2003 bombing in Najaf, Iraq

The Imam Ali mosque bombing was the detonation of two car bombs outside the Shia Imam Ali Shrine in Najaf on 29 August 2003. The attack killed 95 people crowded around the mosque for Friday prayers, including Ayatollah Mohammed Baqir al-Hakim, spiritual leader of the Supreme Council of the Islamic Revolution in Iraq.

The attack was devastating for the Shia community in Iraq, because such a revered cleric was killed as well as over 90 other people. The bombing was the deadliest attack in Iraq in 2003.

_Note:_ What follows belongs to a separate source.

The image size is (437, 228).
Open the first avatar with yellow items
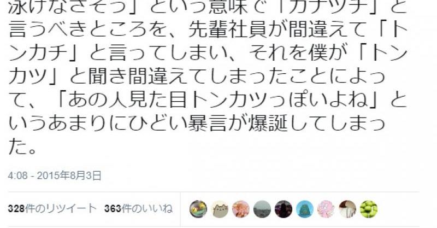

In response to the attack, thousands of Shia mourners marched in the streets of cities and towns across Iraq. The mourners, many of whom blamed Saddam Hussein's loyalists for the attack, held anti-Ba'athist protests.

Saddam himself released a taped audio message in which he denied having any involvement.

== Perpetrators ==
U.S. and Iraqi officials accused Abu Musab al-Zarqawi of orchestrating Muhammad Baqir's assassination. They claimed that Yassin Jarad, Zarqawi's father-in-law, was the suicide bomber who detonated the bomb.

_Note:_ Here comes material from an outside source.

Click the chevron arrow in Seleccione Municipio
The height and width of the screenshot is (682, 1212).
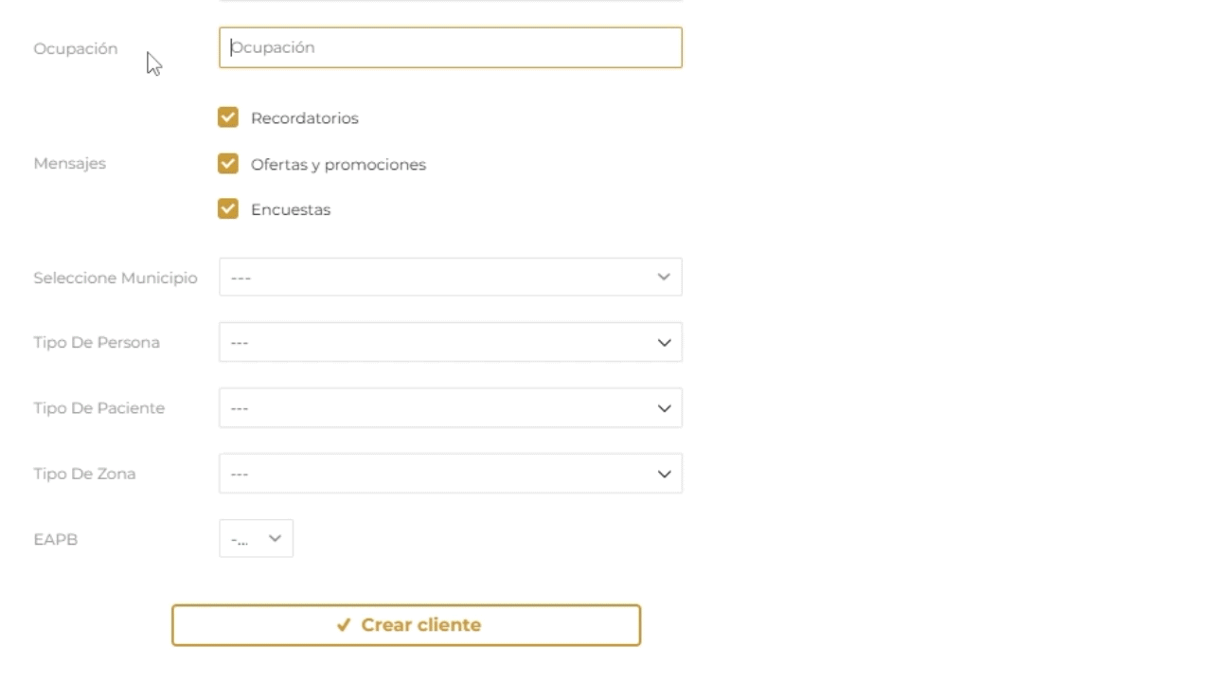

The US Department of Defense condemned the August 29, 2003 bombing at the Imam Ali Mosque in Al Najaf, Iraq. They offered their condolences to the victims and their families and expressed their commitment to working with the Iraqi people to build a better future.

Following the bombing, local Shia leaders requested assistance from the FBI to investigate the bombing to determine if it was the work of Al-Qaeda. FBI forensic investigators were flown into an airstrip south of Najaf just days later and were escorted to the Imam Ali Shrine to investigate, as well as inspect the remains of dozens of victims that were stored in stored in metal shipping containers until their arrival.